Work item:
Quote the listing below in its entirety, omitting every image.

Data shown:

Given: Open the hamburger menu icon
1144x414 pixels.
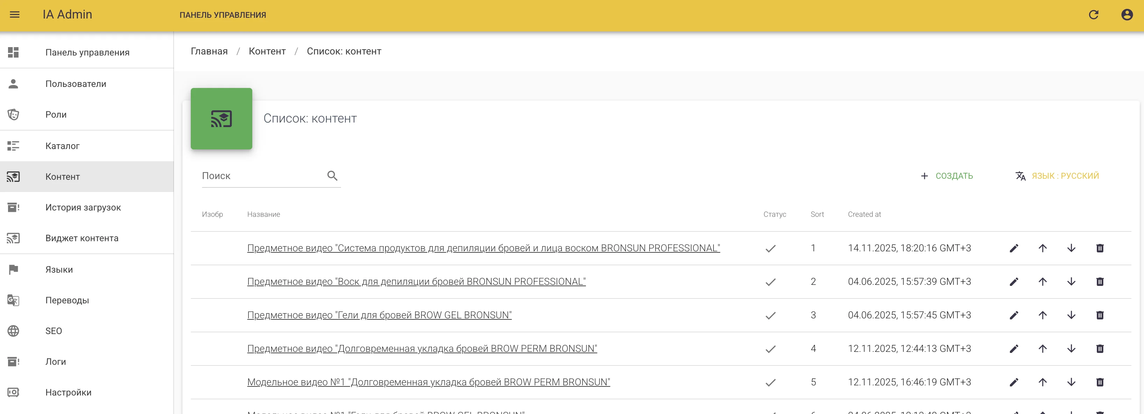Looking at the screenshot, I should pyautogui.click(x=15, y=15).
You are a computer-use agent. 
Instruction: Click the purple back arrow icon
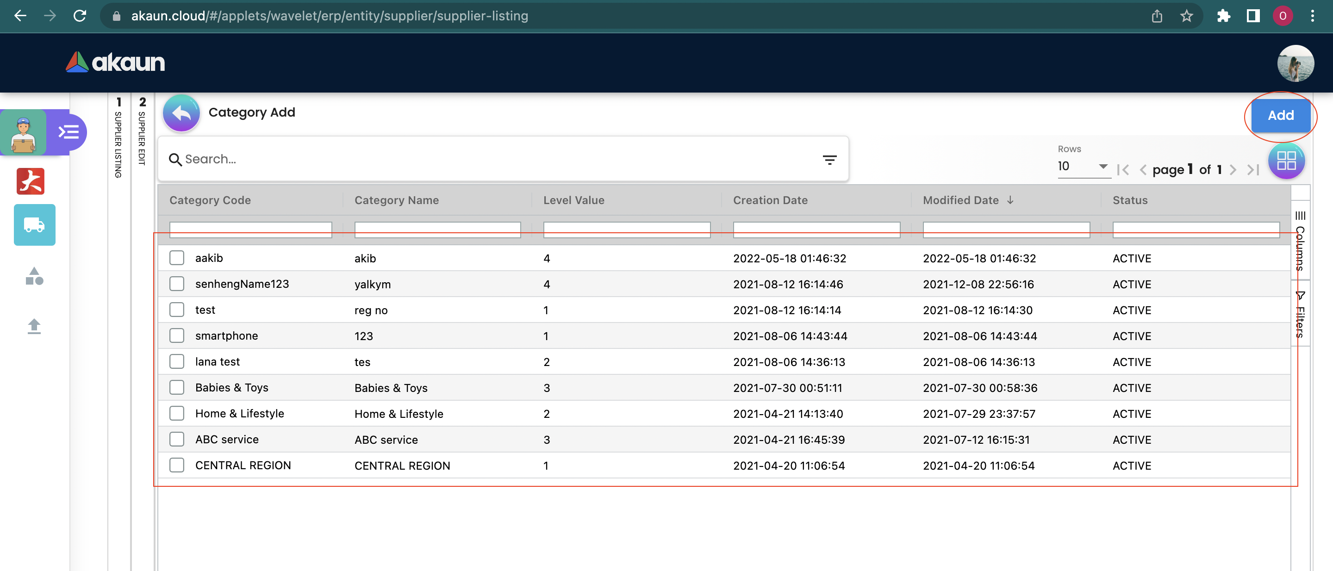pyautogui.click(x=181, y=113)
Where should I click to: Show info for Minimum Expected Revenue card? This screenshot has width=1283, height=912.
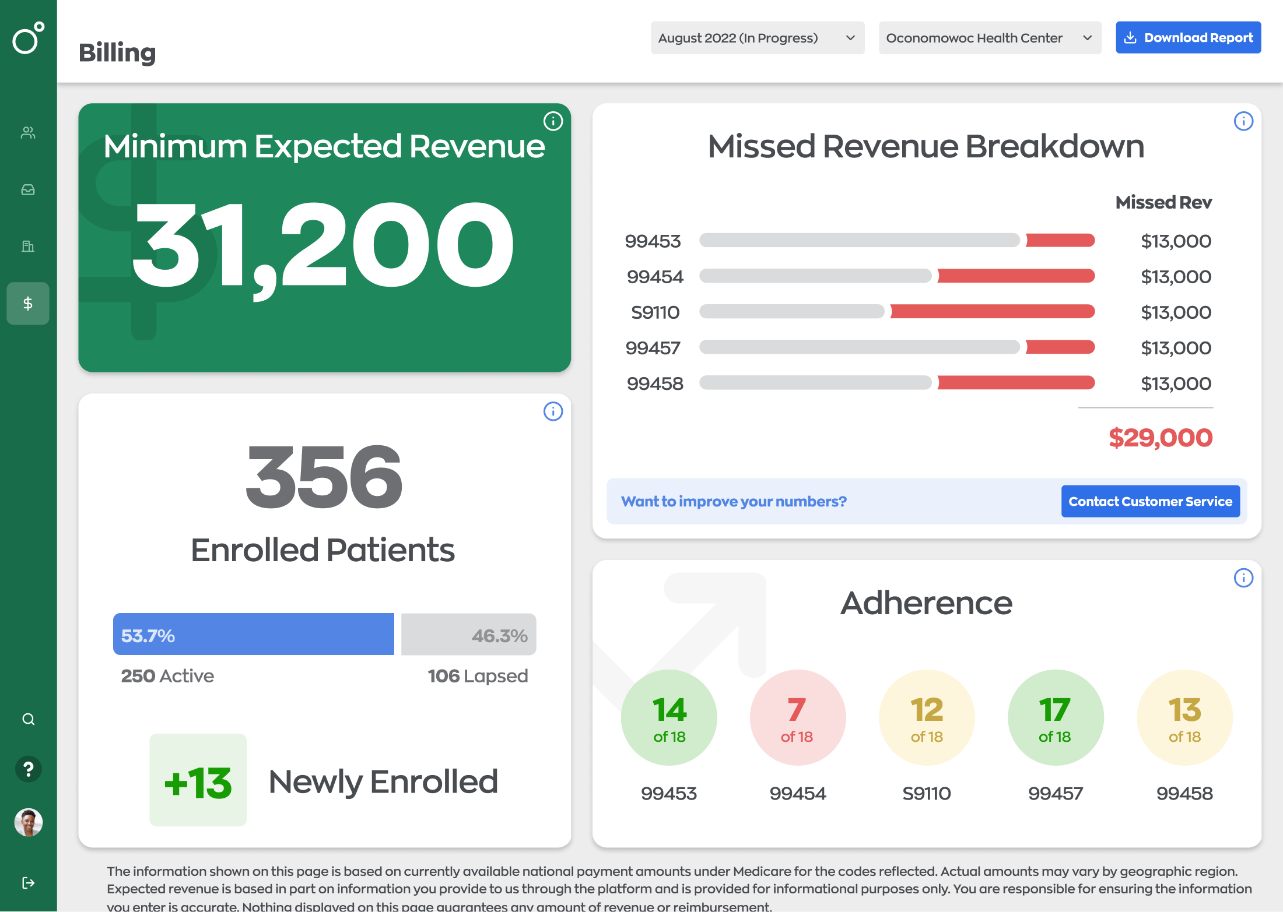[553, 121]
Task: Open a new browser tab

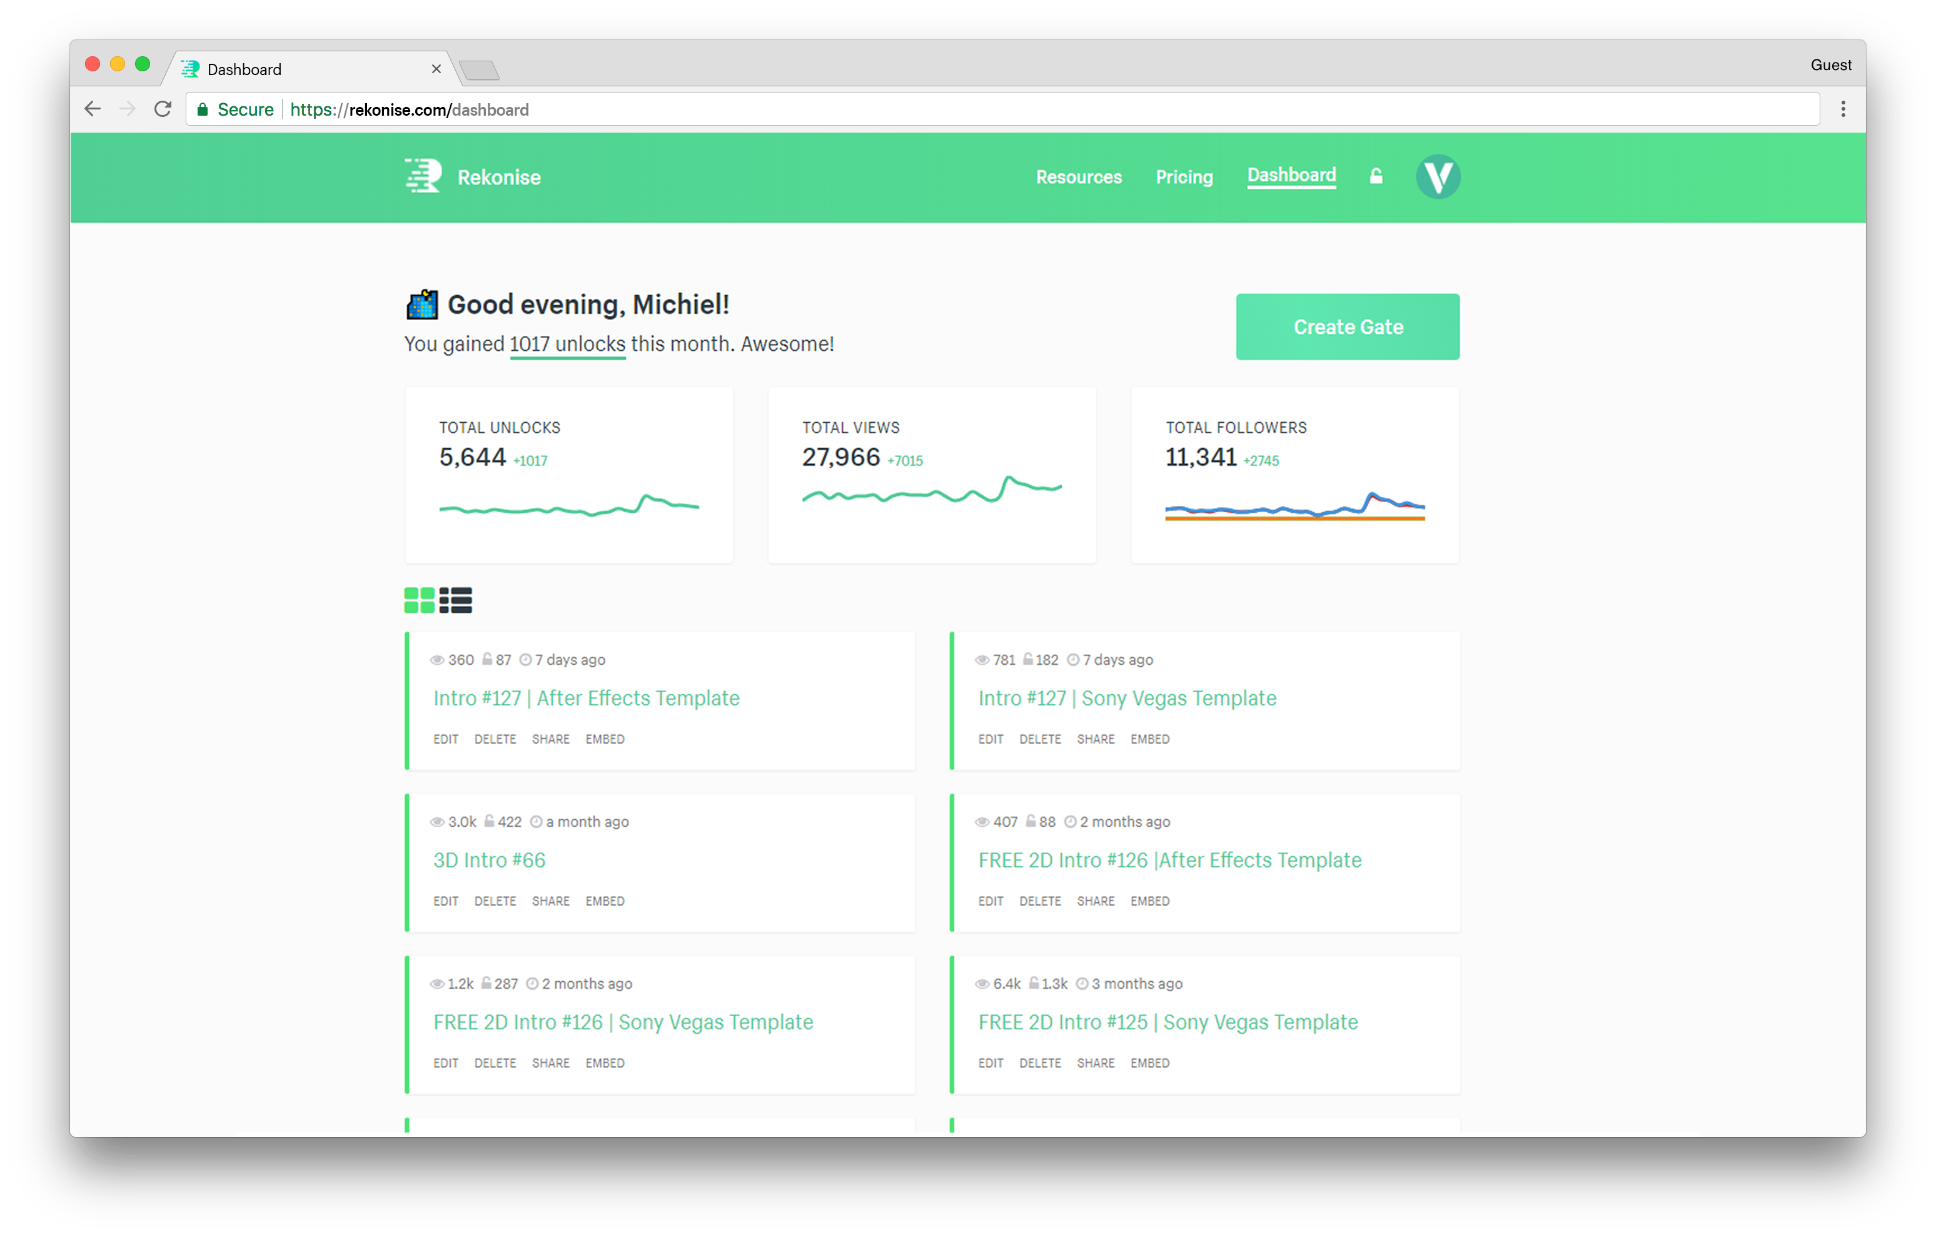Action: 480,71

Solved exercise:
Given: Open the hamburger menu icon
1144x414 pixels.
Looking at the screenshot, I should pyautogui.click(x=15, y=15).
You are a computer-use agent. 
Instruction: Click the purple back arrow icon
pyautogui.click(x=181, y=113)
Where should I click to: Show info for Minimum Expected Revenue card? This screenshot has width=1283, height=912.
[553, 121]
Task: Open a new browser tab

Action: 480,71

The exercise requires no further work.